= Work task =
Check every line of the material for the word "system". Copy those that have it.
[[ Information given, beginning ]]
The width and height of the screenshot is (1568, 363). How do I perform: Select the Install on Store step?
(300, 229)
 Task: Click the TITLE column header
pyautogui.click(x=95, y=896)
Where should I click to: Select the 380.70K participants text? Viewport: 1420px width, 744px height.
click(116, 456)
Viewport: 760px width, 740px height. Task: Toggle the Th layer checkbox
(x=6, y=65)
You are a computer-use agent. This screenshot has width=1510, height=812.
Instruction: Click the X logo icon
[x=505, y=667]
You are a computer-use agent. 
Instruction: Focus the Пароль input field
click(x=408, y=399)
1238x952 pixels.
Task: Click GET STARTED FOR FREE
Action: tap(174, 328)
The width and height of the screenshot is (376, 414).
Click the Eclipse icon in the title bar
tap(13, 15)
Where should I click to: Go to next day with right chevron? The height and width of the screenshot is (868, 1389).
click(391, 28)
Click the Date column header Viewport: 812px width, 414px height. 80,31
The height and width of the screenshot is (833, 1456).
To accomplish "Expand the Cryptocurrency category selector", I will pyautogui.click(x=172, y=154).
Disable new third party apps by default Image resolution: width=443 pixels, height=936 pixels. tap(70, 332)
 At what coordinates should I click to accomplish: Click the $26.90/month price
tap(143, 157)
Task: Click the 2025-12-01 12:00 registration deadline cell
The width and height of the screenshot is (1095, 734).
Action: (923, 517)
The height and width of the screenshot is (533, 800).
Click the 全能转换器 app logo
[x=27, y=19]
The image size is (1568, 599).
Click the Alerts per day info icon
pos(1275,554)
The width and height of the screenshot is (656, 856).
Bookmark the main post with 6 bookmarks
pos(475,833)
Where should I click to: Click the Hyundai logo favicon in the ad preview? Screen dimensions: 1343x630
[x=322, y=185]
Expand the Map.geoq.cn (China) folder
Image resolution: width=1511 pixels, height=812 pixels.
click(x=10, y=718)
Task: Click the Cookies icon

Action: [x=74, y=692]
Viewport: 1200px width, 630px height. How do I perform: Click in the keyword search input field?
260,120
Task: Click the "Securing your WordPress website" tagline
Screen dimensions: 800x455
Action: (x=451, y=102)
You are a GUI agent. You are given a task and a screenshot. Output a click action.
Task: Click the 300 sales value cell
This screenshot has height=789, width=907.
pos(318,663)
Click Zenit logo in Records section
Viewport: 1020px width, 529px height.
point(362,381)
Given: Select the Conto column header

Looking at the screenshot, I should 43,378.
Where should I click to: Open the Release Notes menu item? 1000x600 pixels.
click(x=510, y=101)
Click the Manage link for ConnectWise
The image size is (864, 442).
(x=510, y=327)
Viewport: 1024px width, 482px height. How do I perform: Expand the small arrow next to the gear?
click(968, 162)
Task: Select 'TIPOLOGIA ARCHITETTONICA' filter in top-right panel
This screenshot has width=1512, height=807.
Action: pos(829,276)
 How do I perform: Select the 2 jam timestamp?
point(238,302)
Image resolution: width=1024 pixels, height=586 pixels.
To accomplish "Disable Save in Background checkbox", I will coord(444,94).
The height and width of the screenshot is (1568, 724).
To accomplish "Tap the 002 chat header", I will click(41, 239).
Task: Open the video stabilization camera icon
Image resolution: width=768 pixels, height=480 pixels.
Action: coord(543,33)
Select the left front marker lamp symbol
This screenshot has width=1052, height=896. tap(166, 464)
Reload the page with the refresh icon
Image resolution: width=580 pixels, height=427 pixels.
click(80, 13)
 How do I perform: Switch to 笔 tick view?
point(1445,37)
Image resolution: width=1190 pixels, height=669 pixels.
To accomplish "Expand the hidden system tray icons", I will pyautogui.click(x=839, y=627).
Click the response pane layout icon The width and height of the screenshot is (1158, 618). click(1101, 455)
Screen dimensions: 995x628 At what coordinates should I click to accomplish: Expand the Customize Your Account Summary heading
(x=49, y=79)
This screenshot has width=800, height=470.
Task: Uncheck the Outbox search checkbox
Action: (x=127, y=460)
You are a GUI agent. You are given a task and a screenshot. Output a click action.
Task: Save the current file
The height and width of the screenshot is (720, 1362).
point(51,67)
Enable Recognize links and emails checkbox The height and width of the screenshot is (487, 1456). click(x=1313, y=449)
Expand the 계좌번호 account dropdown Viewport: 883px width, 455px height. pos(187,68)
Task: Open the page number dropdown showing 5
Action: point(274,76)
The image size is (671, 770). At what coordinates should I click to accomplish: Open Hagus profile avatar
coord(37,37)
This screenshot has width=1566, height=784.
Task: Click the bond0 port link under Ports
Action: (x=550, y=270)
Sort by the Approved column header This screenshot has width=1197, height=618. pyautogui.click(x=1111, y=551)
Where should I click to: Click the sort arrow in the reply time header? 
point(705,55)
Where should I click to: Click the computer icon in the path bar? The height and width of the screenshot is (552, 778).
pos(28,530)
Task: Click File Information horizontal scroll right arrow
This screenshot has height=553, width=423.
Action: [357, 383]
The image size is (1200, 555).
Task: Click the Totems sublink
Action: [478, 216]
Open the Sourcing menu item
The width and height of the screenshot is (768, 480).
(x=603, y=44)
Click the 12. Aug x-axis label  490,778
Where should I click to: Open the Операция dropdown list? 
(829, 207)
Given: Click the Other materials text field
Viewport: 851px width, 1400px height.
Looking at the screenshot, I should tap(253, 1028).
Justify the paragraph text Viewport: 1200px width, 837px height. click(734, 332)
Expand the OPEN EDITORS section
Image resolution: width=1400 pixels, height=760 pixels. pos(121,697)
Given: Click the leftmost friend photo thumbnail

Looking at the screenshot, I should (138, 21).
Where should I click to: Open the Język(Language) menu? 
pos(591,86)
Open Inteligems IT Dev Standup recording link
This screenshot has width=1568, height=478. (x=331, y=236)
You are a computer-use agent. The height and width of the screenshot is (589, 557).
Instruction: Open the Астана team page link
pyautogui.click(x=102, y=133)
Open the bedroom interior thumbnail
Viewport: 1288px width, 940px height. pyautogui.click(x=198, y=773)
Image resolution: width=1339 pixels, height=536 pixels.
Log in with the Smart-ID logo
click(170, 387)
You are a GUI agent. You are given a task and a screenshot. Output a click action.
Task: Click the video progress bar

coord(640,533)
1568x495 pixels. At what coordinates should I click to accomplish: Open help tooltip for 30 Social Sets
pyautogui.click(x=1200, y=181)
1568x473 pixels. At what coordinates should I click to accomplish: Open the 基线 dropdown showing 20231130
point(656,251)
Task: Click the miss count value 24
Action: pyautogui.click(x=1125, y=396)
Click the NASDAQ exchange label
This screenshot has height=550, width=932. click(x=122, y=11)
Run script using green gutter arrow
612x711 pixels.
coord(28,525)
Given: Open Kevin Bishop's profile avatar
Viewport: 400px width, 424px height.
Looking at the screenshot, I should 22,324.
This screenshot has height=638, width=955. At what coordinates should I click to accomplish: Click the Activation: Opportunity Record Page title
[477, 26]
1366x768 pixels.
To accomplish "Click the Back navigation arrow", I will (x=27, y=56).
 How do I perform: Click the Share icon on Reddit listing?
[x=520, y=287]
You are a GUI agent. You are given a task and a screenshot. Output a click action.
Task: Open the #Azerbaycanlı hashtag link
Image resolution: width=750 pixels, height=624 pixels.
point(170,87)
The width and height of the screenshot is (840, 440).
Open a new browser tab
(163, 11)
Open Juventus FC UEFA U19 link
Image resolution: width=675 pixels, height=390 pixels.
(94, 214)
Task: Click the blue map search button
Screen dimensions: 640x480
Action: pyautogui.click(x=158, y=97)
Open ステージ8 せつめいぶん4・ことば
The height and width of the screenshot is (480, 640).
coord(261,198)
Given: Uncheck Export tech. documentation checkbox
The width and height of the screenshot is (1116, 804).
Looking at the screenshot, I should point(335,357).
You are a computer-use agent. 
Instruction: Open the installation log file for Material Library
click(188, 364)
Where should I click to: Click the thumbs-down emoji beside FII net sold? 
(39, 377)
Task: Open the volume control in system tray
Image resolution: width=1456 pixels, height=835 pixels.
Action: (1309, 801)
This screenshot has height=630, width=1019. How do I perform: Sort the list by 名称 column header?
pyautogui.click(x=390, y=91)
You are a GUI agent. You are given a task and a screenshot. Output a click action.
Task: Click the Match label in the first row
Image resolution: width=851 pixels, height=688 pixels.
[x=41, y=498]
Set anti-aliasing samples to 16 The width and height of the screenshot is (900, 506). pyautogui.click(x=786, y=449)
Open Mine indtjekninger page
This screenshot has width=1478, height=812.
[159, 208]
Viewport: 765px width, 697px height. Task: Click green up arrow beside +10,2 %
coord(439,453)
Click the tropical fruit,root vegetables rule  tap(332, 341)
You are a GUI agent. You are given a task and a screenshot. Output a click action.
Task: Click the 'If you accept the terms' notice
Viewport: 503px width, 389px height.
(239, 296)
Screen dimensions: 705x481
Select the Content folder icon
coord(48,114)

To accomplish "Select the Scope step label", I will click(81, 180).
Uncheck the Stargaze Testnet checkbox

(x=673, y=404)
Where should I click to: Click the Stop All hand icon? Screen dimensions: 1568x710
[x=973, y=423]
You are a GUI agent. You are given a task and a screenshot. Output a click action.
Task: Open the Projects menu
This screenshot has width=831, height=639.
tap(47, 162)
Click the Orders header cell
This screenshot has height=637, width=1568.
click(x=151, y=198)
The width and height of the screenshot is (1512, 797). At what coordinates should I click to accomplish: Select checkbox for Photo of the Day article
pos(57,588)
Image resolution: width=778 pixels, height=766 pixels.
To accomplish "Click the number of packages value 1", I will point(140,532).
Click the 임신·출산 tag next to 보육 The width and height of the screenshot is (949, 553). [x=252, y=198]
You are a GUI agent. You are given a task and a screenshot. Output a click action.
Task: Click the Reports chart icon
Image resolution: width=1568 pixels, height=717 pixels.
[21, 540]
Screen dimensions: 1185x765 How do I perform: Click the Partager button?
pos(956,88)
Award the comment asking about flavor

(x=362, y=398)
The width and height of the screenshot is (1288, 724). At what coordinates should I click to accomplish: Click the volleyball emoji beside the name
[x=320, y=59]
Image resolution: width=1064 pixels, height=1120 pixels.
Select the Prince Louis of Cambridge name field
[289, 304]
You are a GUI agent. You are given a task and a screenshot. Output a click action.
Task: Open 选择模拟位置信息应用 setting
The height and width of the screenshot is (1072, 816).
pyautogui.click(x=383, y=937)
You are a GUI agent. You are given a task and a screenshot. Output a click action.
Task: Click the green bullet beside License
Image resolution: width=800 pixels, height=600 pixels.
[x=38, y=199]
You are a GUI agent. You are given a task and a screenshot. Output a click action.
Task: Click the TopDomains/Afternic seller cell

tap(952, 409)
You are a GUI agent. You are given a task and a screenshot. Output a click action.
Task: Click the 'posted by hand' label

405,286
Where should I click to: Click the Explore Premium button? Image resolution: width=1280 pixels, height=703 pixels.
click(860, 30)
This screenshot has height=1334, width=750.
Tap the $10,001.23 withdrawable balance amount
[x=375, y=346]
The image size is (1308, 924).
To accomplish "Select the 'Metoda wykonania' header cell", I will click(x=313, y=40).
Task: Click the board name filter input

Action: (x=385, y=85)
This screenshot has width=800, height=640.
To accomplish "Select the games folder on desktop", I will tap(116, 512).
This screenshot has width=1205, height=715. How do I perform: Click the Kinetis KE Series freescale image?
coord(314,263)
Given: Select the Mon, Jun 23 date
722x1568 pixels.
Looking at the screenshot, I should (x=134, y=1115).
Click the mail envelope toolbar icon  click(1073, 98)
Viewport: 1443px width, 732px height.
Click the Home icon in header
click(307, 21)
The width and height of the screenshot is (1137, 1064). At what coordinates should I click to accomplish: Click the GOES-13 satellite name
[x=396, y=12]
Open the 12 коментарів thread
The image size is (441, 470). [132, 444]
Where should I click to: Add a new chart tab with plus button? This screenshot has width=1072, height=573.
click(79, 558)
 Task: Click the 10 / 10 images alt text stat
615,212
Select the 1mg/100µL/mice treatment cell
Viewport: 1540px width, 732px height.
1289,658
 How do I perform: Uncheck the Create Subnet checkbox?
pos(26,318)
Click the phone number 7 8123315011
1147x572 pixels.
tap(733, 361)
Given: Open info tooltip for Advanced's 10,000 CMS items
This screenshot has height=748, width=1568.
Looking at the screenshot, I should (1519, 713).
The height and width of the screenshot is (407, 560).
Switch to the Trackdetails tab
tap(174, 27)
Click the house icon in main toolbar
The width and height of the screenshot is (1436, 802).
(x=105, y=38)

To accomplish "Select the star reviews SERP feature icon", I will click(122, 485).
[[ Information given, end ]]
= Completed task =
To accomplish "Expand the hidden system tray icons", I will pyautogui.click(x=839, y=627).
Task: Open the volume control in system tray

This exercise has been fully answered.